Lines to return, exactly: from the line with "Task: Refresh the weather desklet data" to the line with "Task: Click the 16:25 sunset marker" in the entries below, both included.

:: Study material ::

=== Begin Enclosure ===

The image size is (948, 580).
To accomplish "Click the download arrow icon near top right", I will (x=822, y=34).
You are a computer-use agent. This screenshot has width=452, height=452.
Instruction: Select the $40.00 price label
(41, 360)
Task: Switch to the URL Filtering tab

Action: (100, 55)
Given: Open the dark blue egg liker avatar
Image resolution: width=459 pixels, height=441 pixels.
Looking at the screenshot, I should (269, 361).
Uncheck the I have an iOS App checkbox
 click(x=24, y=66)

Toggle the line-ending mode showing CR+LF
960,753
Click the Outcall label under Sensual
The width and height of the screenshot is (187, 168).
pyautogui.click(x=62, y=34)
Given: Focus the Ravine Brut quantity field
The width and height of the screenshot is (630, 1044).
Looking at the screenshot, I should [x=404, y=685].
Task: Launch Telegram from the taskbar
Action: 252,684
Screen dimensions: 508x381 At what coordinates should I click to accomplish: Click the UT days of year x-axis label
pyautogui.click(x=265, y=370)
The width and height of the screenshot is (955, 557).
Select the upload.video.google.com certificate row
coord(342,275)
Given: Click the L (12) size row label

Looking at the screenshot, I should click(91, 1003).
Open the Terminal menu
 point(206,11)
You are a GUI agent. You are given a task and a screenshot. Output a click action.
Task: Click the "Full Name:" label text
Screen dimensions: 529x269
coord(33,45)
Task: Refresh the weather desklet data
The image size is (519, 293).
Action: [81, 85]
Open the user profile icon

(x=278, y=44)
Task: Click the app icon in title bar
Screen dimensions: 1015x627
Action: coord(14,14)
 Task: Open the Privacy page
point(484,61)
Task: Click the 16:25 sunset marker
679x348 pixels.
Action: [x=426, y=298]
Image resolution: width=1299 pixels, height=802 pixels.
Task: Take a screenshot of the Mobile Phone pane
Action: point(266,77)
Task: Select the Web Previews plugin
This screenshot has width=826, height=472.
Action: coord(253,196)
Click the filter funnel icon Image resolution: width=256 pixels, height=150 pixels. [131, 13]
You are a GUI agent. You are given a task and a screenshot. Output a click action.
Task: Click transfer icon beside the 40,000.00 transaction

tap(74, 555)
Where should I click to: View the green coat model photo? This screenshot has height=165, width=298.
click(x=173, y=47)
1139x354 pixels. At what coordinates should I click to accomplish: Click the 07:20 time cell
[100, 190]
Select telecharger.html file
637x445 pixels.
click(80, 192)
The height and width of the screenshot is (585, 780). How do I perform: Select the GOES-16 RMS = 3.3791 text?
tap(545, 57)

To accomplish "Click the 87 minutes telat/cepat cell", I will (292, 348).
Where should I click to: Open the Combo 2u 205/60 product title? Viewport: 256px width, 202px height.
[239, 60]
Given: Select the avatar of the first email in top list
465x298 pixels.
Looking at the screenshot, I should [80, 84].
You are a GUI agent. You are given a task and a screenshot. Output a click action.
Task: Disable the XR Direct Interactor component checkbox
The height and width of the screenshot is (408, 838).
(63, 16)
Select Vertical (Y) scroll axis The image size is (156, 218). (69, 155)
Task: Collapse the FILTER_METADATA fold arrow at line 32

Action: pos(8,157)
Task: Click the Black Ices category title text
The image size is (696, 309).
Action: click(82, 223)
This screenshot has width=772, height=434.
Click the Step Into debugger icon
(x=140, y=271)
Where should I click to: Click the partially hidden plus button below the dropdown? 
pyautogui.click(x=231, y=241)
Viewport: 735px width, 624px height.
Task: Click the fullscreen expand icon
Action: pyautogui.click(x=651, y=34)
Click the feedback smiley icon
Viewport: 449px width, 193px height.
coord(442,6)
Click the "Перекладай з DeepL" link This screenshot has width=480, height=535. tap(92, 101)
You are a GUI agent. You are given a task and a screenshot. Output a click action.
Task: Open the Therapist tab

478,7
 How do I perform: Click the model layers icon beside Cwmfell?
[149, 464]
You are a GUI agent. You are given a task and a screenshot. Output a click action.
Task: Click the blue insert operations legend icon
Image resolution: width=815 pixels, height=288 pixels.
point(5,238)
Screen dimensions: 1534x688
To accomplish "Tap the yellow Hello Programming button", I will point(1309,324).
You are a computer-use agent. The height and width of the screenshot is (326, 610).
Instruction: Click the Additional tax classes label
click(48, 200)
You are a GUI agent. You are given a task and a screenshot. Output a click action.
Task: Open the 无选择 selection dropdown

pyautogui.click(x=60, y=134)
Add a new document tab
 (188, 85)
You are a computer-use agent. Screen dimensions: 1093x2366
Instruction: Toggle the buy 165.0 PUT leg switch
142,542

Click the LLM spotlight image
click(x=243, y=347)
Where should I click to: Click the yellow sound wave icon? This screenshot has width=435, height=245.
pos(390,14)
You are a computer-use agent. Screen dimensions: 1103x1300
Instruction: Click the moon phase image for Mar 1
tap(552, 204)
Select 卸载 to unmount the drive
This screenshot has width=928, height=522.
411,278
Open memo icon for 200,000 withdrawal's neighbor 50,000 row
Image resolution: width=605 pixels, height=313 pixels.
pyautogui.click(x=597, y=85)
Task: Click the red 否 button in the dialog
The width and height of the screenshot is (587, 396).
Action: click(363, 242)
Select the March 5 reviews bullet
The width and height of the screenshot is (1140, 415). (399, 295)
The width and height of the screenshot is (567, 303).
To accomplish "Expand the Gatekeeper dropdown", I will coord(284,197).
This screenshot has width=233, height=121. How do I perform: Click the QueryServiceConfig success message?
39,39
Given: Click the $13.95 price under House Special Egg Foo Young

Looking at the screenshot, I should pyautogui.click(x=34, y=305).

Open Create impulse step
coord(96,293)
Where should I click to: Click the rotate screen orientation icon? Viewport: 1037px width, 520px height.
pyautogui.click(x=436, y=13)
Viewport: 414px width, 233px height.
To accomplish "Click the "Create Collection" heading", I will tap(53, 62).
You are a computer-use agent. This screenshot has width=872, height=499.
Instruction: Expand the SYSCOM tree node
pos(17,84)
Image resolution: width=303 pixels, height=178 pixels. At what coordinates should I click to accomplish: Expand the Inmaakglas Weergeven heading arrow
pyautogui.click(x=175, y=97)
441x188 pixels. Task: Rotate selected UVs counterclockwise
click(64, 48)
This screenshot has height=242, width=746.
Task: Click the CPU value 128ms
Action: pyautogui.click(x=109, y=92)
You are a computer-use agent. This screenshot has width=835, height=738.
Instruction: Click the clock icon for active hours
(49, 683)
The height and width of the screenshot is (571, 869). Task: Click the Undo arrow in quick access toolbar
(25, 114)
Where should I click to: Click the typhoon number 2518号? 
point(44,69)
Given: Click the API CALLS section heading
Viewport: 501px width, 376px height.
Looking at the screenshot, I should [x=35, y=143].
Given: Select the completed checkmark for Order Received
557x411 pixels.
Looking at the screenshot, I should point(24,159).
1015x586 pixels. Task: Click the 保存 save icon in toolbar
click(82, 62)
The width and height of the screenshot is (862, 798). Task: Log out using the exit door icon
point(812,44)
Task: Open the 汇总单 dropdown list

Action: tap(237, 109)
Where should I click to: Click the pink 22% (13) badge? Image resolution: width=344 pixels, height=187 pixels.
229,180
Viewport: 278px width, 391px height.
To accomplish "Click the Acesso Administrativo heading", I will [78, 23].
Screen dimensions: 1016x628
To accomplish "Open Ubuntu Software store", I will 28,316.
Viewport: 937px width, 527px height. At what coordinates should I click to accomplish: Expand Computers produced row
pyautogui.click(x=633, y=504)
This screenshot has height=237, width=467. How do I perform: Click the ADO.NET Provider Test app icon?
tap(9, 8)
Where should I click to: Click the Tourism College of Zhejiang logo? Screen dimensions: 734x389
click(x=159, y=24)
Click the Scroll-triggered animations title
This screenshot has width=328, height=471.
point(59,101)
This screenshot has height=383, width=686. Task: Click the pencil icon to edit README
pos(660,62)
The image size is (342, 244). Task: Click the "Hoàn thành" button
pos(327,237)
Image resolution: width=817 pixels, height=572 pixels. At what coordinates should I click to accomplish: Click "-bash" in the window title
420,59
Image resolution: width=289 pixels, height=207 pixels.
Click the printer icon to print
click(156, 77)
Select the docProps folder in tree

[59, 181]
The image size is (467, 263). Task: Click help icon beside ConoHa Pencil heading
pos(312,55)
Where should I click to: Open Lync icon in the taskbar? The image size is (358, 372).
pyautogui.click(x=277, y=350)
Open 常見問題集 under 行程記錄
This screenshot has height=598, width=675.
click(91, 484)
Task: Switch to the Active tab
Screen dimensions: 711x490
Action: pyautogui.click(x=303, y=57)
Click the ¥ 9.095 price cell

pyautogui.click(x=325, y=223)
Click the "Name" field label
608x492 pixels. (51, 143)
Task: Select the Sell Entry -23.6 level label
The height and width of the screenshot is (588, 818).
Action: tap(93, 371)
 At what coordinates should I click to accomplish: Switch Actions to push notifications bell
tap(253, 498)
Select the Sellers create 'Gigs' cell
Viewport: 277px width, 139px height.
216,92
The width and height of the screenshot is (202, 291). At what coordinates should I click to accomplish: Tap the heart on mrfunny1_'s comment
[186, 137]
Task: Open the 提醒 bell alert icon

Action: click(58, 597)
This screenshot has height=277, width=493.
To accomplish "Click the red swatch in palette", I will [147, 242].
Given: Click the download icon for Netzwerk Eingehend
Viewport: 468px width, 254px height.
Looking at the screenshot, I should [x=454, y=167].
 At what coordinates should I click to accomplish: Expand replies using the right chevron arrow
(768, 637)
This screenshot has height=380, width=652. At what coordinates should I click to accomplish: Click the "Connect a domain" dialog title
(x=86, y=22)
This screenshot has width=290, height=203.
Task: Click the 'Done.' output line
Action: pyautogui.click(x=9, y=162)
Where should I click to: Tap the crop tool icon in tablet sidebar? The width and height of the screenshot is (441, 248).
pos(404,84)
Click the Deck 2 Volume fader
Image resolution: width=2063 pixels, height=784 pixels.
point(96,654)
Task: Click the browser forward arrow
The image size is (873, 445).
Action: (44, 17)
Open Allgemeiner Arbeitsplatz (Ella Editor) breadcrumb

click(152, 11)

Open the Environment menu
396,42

=== End Enclosure ===

:: Written solution ::
Task: Refresh the weather desklet data
The image size is (519, 293).
Action: [81, 85]
Open the user profile icon

(x=278, y=44)
Task: Click the app icon in title bar
Screen dimensions: 1015x627
Action: coord(14,14)
 Task: Open the Privacy page
point(484,61)
Task: Click the 16:25 sunset marker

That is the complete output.